ALWAYS bring NEGATIVE AND POSITIVE CONTROLS. To make appropriate conclusions about your samples the proper controls are necessary. Negative controls: Cells only (No stain). Specificity controls: If an indirect antibody staining method is employed, it is important to include a control in which cells have been stained with only the secondary antibody. This will indicate if there is “non-specific staining” or Fc region binding from the secondary antibody. Compensation controls: In experiments which require simultaneous staining using two or more fluorochromes, it is necessary to prepare controls that have been stained with each dye separately. These single color controls are required for adjusting cross-over signals between dyes or detectors and are crucial for multicolor immunophenotyping. Single stain controls can be performed on compensation particles e.g. from BD or Invitrogen.
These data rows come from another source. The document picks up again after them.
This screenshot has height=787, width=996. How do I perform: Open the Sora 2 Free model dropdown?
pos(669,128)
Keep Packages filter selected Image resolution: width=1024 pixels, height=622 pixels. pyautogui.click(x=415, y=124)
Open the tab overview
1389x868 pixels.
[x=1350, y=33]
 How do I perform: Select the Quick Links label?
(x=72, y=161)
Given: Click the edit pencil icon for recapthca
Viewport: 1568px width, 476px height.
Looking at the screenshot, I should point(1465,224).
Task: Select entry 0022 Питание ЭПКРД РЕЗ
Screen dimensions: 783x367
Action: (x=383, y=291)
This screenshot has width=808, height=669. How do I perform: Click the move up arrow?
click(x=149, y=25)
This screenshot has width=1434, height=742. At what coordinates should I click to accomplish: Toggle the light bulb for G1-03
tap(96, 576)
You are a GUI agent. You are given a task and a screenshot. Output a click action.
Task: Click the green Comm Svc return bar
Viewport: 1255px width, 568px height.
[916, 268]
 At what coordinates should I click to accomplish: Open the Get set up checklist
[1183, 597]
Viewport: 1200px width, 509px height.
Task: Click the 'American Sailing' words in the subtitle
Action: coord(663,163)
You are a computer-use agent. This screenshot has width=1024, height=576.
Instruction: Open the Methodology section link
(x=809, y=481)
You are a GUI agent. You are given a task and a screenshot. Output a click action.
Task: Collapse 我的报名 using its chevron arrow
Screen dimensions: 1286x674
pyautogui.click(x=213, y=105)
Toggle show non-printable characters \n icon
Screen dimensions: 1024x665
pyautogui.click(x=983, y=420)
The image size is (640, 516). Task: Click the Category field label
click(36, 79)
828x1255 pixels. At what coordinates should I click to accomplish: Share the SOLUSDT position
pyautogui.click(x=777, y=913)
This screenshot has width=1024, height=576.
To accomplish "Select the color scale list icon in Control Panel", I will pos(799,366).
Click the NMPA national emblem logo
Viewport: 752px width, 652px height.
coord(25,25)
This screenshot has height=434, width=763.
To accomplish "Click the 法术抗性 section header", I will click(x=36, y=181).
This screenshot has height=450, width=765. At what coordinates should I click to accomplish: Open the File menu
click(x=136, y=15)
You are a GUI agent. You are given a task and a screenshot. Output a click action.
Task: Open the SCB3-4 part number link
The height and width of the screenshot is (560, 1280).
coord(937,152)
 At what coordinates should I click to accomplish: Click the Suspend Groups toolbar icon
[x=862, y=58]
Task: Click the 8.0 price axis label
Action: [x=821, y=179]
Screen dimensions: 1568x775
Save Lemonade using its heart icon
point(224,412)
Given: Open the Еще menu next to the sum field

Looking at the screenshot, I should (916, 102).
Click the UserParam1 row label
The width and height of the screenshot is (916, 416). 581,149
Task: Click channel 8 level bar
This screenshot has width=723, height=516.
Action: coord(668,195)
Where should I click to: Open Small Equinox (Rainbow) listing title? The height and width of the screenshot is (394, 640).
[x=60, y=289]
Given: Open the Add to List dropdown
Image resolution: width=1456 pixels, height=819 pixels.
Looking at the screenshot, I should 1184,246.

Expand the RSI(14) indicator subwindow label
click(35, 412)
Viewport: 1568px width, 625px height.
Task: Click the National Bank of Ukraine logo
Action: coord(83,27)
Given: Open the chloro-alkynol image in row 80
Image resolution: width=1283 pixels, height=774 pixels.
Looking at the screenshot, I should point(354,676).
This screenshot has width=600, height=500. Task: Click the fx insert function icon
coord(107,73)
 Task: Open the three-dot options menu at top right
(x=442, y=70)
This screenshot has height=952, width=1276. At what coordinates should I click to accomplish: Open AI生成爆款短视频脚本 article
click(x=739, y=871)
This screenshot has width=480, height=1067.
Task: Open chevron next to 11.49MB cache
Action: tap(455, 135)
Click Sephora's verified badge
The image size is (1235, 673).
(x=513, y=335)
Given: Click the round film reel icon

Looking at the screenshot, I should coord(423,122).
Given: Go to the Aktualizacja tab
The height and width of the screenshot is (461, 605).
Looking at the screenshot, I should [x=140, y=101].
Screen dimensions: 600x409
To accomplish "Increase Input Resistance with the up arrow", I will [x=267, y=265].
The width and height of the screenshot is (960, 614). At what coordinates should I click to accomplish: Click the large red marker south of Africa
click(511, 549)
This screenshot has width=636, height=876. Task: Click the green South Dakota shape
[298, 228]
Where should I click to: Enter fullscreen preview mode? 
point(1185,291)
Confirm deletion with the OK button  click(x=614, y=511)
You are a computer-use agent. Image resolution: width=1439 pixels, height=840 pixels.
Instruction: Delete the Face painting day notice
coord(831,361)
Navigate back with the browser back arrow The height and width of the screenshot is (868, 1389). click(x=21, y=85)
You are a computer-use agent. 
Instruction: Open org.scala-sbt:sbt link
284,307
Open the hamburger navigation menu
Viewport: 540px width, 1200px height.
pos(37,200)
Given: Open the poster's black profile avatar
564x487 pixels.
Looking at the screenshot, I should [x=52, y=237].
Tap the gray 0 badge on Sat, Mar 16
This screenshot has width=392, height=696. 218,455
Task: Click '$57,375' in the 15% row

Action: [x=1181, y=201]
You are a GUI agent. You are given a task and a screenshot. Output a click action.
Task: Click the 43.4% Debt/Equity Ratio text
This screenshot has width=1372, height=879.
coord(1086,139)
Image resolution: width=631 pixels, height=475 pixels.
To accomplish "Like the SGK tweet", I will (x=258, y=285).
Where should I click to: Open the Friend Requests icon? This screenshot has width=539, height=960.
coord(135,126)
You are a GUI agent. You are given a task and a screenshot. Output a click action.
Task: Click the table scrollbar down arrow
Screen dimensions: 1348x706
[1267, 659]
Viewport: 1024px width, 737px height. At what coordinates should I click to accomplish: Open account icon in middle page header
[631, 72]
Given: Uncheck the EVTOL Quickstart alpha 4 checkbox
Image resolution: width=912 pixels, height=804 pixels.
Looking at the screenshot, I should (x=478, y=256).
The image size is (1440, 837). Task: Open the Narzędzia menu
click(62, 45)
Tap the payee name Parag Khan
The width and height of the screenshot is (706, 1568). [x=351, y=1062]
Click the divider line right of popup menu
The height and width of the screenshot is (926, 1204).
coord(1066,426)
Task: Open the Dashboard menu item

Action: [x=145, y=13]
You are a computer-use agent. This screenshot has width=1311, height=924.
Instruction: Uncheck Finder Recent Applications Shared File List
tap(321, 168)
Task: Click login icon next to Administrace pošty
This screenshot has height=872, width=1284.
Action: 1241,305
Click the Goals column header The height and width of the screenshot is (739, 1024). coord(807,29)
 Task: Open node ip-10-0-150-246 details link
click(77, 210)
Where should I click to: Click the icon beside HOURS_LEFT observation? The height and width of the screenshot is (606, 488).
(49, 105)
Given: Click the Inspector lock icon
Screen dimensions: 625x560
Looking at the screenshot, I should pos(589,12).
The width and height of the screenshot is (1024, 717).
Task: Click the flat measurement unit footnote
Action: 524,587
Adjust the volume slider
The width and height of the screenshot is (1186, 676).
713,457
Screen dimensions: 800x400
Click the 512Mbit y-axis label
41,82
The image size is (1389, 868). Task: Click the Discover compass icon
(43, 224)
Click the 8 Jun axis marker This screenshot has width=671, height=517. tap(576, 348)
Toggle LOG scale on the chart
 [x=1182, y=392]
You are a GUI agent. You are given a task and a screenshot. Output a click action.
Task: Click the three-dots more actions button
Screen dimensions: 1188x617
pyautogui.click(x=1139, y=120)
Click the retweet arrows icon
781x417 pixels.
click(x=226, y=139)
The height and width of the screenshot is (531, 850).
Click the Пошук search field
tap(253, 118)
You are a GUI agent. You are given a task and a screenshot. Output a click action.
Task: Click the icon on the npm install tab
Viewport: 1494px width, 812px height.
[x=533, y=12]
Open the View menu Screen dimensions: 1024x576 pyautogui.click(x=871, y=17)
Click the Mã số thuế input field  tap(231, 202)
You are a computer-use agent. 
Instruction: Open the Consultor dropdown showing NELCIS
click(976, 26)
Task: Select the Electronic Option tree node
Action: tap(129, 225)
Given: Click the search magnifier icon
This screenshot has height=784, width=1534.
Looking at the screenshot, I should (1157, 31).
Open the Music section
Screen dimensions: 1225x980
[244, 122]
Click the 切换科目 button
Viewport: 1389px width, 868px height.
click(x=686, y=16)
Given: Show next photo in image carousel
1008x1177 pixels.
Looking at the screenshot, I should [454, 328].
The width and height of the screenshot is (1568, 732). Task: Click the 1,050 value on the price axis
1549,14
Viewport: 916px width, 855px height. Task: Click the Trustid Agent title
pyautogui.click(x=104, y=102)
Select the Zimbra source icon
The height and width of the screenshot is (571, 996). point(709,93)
Samples which are suspected of having aggregates (cell clumps) must be filtered (this is for analysers and sorters). Fourty micron nylon mesh is available at the Core. Falcon brand cell strainers for 50ml conical tubes (Falcon #35 2340 – 40um and Falcon#35 2350 – 70um) and filter top caps found on Falcon brand polystyrene 12×75 mm tubes (Falcon #35 2235) can also be used. We also recommend samples should be kept on ice or chilled until ready to run on the machine.
PLEASE SHOW UP ON TIME. You should give at least 24 hours notice if you need to cancel an appointment. If you are late for an appointment and run into the next users appointment you must stop acquiring your samples and finish at a later time. In particular if you are going to be late for a sorting appointment more than one hour then it is your obligation to check to see if your sort can still be done because other sorts may be scheduled on the same day. If there are other sorts scheduled then they will have priority.
All users are responsible for daily maintenance of the machine. After use, every user should follow the FACSCanto and LSR Start-up and Shut-down Maintenance procedure. Users that do not follow the rules, for example running unfiltered cells that clump and clog the machine, leaving the machine on, not doing End-of-Run maintenance and making sure that the waste is emptied and the sheath tank is filled, etc. will be identified and excluded from using the instruments. These instruments are common equipment and have to be treated with respect so that we may operate them for a long time without incurring additional expense due to misuse.